Having defined true democracy [enter link to previous post], Pius XII then describes false democracy.
“Against this picture of the democratic ideal of liberty and equality in a people’s government by honest and far-seeing men, what a spectacle is that of a democratic state left to the whims of the masses!
“Liberty, from being a moral duty of the individual, becomes a tyrannous claim to give free rein to a man’s impulses and appetites to the detriment of others. Equality degenerates to a mechanical leveling, a colorless uniformity; the sense of true honor, of personal activity, of respect for tradition and dignity—in a word all that gives life its worth—gradually fades away and disappears. And the only survivors are, on one hand, the victims deluded by the specious mirage of democracy, naively taken for the genuine spirit of democracy, with its liberty and equality; and on the other, the more or less numerous exploiters, who have known how to use the power of money and of organization in order to secure a privileged position above the others, and have gained power.” (Vincent A. Yzermans, ed., The Major Addresses of Pope Pius XII [St. Paul: North Central Publishing Co., 1961], Vol. 2, 81-82).

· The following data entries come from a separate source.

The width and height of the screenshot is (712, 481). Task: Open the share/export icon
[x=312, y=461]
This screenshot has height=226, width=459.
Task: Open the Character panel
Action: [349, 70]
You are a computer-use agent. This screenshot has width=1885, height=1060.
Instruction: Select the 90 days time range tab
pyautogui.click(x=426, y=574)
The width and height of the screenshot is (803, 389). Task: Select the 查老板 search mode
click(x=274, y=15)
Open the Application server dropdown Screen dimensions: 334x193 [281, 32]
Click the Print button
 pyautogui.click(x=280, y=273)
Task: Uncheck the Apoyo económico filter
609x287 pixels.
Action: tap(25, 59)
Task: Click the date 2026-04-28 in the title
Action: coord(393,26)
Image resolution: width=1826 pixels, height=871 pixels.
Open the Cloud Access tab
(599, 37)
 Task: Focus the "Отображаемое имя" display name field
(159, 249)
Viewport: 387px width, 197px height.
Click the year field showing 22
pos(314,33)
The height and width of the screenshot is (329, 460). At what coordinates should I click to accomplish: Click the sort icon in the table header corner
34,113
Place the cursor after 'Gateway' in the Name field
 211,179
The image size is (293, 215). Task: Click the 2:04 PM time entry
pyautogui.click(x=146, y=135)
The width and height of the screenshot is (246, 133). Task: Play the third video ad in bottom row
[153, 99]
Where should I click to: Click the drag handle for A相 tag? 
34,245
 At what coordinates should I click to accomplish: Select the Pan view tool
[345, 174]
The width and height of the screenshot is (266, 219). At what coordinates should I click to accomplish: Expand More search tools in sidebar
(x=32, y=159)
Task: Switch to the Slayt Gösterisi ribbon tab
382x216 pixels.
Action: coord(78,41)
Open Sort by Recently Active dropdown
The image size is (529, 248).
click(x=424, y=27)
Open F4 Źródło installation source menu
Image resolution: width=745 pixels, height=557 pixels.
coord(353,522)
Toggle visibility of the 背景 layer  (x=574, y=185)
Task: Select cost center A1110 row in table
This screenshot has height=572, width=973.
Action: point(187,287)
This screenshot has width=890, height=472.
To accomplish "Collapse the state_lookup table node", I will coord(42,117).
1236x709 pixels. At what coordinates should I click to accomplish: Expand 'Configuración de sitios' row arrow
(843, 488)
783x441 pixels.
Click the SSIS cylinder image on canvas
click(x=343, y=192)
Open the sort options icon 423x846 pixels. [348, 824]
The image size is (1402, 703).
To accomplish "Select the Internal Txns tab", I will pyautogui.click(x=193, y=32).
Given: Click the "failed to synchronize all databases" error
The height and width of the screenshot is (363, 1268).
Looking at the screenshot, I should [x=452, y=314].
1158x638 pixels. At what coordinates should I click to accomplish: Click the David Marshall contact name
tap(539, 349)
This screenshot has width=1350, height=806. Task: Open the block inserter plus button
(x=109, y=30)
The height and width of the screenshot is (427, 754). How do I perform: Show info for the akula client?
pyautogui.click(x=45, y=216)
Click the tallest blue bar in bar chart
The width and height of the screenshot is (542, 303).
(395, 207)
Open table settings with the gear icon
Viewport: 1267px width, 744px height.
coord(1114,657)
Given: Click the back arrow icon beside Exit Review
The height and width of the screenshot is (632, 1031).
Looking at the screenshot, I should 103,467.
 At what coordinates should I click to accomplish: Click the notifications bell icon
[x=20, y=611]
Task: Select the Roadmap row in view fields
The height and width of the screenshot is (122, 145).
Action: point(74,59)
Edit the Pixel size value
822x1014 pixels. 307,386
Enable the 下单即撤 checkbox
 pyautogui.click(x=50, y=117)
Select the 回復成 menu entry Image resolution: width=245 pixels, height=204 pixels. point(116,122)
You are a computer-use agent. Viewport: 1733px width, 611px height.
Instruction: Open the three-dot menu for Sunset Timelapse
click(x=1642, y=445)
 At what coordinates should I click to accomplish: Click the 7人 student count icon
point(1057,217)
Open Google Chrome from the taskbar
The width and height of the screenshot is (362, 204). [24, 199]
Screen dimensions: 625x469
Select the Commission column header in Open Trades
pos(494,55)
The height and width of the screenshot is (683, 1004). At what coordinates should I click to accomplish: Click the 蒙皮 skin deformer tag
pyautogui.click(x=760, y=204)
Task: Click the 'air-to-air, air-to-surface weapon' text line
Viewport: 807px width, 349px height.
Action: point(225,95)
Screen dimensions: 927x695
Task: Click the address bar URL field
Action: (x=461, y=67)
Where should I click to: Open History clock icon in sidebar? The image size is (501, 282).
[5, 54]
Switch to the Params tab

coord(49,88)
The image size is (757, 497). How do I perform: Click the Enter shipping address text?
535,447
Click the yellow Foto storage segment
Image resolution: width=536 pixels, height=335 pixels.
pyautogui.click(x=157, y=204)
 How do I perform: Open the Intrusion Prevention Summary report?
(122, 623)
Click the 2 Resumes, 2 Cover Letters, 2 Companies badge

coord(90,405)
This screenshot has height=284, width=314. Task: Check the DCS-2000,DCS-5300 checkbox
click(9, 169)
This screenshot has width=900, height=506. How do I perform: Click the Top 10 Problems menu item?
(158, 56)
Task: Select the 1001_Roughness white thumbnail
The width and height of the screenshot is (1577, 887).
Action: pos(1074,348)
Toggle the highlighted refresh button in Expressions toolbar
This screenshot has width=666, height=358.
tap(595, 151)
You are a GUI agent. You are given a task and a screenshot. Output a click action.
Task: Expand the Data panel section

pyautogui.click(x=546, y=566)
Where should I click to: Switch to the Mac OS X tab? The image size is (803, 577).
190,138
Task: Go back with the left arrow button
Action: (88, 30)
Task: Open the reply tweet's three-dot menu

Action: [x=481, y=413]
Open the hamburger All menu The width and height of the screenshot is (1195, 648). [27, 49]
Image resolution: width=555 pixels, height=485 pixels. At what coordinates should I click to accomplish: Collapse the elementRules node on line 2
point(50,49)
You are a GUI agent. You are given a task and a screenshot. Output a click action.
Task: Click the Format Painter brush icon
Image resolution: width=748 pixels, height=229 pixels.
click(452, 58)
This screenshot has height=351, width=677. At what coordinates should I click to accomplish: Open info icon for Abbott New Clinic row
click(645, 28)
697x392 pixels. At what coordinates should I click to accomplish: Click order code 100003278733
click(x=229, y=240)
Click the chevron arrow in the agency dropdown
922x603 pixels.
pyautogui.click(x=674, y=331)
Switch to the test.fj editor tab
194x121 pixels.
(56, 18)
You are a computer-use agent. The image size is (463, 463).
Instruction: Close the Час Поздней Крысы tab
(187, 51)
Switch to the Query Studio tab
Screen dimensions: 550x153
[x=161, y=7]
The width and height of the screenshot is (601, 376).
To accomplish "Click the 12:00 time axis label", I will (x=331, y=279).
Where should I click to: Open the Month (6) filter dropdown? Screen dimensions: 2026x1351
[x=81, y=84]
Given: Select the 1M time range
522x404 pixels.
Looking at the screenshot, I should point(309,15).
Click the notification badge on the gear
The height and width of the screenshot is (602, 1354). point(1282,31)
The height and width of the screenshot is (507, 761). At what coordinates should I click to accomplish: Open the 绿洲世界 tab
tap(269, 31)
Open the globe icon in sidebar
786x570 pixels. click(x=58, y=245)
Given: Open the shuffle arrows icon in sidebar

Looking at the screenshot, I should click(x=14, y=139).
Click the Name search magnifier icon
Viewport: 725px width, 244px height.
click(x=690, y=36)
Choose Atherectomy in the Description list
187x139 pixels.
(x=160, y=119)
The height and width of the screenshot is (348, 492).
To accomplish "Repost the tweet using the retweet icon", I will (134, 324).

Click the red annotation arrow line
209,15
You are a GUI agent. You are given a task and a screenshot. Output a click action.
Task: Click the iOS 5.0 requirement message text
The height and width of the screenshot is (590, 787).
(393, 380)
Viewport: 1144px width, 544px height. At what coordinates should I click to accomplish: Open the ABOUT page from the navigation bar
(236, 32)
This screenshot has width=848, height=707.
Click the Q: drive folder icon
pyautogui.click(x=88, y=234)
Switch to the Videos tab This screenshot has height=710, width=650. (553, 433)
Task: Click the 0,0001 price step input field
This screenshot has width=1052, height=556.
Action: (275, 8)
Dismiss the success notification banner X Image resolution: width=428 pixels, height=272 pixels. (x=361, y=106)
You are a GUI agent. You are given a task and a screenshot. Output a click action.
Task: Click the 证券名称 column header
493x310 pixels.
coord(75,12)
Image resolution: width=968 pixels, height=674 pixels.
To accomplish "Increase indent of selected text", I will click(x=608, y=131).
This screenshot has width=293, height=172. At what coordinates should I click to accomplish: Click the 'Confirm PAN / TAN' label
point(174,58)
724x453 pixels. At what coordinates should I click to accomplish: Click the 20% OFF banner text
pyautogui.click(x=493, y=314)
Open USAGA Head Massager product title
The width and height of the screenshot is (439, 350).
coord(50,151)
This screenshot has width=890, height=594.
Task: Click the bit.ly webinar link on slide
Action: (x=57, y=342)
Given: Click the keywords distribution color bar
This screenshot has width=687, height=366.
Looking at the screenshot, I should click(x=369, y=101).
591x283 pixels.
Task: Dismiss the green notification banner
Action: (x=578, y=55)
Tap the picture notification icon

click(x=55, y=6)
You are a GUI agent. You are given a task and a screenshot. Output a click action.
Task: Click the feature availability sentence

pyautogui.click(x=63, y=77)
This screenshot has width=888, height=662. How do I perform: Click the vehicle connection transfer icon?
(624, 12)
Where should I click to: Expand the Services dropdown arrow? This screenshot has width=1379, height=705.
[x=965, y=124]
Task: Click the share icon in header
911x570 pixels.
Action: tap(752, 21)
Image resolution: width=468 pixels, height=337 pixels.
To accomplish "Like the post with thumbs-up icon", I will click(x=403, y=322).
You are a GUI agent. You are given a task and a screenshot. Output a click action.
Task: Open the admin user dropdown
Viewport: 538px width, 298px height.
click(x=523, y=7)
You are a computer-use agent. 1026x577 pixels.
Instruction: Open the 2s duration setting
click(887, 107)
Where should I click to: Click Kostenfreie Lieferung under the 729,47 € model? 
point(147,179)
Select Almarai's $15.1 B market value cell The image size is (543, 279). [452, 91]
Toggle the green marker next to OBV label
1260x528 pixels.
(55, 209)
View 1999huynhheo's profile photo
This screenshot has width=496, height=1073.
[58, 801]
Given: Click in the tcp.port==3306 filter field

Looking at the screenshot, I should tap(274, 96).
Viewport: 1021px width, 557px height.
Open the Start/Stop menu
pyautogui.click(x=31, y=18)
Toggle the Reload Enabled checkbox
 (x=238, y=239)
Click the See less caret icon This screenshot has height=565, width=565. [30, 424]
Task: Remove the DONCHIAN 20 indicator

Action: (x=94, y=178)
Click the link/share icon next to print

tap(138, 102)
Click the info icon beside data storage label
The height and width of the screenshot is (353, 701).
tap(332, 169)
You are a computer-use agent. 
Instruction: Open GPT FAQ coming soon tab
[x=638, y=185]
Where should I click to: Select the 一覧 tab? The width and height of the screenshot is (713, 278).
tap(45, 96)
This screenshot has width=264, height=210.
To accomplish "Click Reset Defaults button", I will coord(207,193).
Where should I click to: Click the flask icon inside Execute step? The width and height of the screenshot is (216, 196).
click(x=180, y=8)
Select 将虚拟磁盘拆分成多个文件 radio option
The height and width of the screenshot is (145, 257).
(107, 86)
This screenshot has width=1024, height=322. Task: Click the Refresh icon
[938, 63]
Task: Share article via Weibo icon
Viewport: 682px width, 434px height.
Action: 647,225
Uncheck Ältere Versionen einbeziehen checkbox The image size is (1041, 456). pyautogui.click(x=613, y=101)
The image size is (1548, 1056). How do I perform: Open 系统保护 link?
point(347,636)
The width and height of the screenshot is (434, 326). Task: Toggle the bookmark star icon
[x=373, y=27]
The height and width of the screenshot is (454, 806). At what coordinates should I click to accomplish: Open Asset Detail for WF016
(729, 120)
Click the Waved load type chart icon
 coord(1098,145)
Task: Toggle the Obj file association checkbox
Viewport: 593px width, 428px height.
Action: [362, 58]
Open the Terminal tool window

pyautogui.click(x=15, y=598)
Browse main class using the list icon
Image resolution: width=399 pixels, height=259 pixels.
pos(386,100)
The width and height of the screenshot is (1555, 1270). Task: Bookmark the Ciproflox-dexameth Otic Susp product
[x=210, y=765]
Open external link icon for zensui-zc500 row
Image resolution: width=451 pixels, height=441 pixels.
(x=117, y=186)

Many of the teachings in Pius XII’s allocutions to the Roman Patriciate and Nobility, and in those to the Pontifical Noble Guard, are founded on these principles of the 1944 Christmas radio message.
From the perspective the Pontiff described so objectively, it is evident that even in our time, in any well-ordered state—be it monarchical, aristocratic, or even democratic—the nobility and the traditional elites are entrusted with an elevated and indispensable mission.
Plinio Corrêa de Oliveira, Nobility and Analogous Traditional Elites in the Allocutions of Pius XII: A Theme Illuminating American Social History (York, Penn.: The American Society for the Defense of Tradition, Family, and Property, 1993), 29.